-------- SELECTED EXCERPT --------
In order to achieve a more uniform energy output over the entire fuel cell stack 1 , a turbulence element 18 is arranged in the stream of reactant 12. The turbulence element 18 in Fig 1 is formed as a recess which is configured to create at least one turbulence (indicated by curved arrows 20) in a flow of the supplied reactant fluid 12. The turbulence element 18 is arranged in an area of the feeding plate 14, where the reactant streams in stacking direction 8.

The turbulence element 18 has an upstream side 22 and a downstream side 24. As can be seen in Fig. 1 , a shape of the turbulence element 18 at the upstream side 22 differs from a shape of the turbulence element 18 at the downstream side 24. This allows to increase the turbulence of the reactant flow.

Fig. 2 shows a fuel cell stack 1 according to a second embodiment. The fuel cell stack 1 differs from the fuel cell stack 1 of Fig. 1 in that the fuel cell stack 1 of Fig.

2 is provided with three turbulence elements 18, which are recessed from an inner wall 26 and arranged next to each other. Further, they have a rectangular shape. Furthermore, the turbulence elements 18 are evenly distributed and form a structure on the inner wall 26 of the reactant supply channel 16. It should be noted that the number of turbulence elements 18 are not limited to three. The fuel cell stack 1 may be provided with more than three turbulence elements 18.

In contrast to Fig. 1 and 2, Fig. 3 shows a top part of a fuel cell stack 1 according to a third embodiment. The fuel cell stack 1 is covered with a cover plate 28 which is configured to fluidly terminate the least one reactant inlet manifold 16 and the at least one reactant outlet manifold (not shown). In Fig. 3, the fuel cell stack 1 is provided with a turbulence element 18 which is formed as a protrusion. The turbulence element 18 of Fig. 3 is arranged at an area of the cover plate 28 which is perpendicular to the stacking direction 8, wherein the reactant flow 12 streams perpendicular to the stacking direction 8.

Fig. 4 shows a cross section of a fuel cell stack 1 according to a fourth embodiment, and Fig. 5 shows a section along the line A-A in Fig. 4. The fuel cell stack 1 of Fig. 4 differs from the fuel cell stack in Fig. 1 in that the fuel cell stack is provided with four turbulence elements 18 that are formed as a protrusion. Each of the turbulence elements have an upstream side 22 and a downstream side 24, wherein an inclination of the turbulence element 18 at the downstream side 24 is steeper than the inclination at the upstream side 22 of the turbulence element 18. As can be seen more clearly in Fig. 5, the turbulence elements 18 are arranged in pairs that are inclined with respect to each other. In Fig. 5, the first and second turbulence element 18 of each pair of turbulence elements 18 have the same shape. Alternatively, the turbulence elements may also differ in shape.

Fig. 6 shows a fuel cell stack 1 according to a fifth embodiment. The fuel cell stack 1 of Fig. 6 differs from the fuel cell stack 1 of Fig. 1 in that the reactant supply channel 16 has a first portion 30 having a first dimension D1 in at least one direction perpendicular to the flow direction 12 of the reactant, and a second portion 32 having a second dimension D2, wherein the first dimension D1 is smaller than the second dimension D2. Due to the different dimension between the first and second portion 30, 32 of the reactant supply channel 16, a turbulence as indicated with the curved arrow 20 can be generated in the reactant flow 12.
--------
DIRECTION 1: Reproduce the portion of the fuel cell stack text that opens with the words containing "In contrast to" and closes with "the stacking direction 8.".
-------- SUPPLIED INFORMATION --------
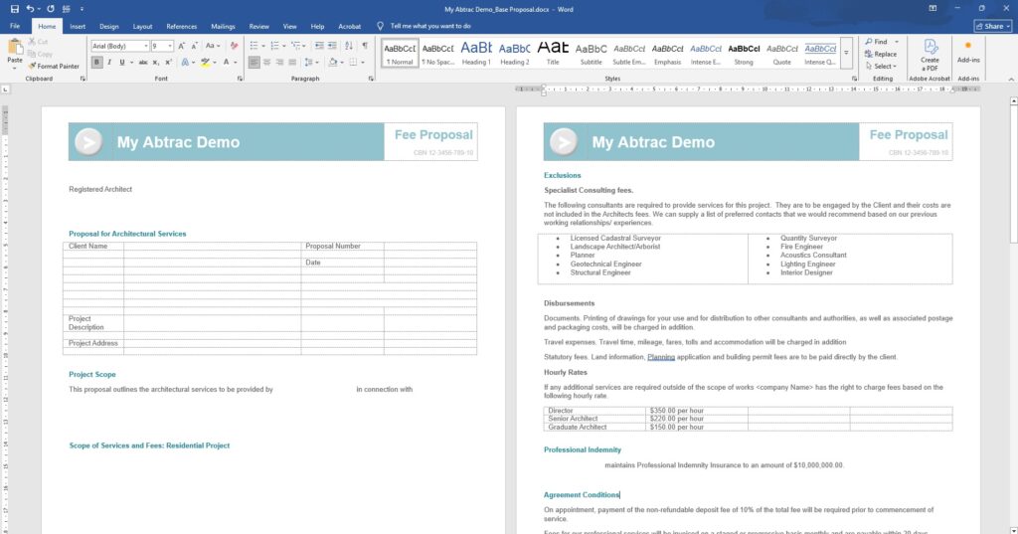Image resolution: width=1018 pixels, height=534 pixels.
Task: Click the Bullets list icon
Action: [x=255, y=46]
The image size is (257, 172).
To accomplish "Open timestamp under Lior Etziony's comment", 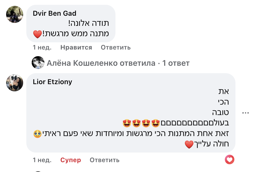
--------
DIRECTION 2: Rewrite the records with "comment" swapped for "reply", leaving everything else unchanged and the pictures out.

WRITTEN ANSWER 1:
In contrast to Fig. 1 and 2, Fig. 3 shows a top part of a fuel cell stack 1 according to a third embodiment. The fuel cell stack 1 is covered with a cover plate 28 which is configured to fluidly terminate the least one reactant inlet manifold 16 and the at least one reactant outlet manifold (not shown). In Fig. 3, the fuel cell stack 1 is provided with a turbulence element 18 which is formed as a protrusion. The turbulence element 18 of Fig. 3 is arranged at an area of the cover plate 28 which is perpendicular to the stacking direction 8, wherein the reactant flow 12 streams perpendicular to the stacking direction 8.

WRITTEN ANSWER 2:
Image resolution: width=1018 pixels, height=534 pixels.
Task: Click the Bullets list icon
Action: [x=255, y=46]
The image size is (257, 172).
To accomplish "Open timestamp under Lior Etziony's reply", 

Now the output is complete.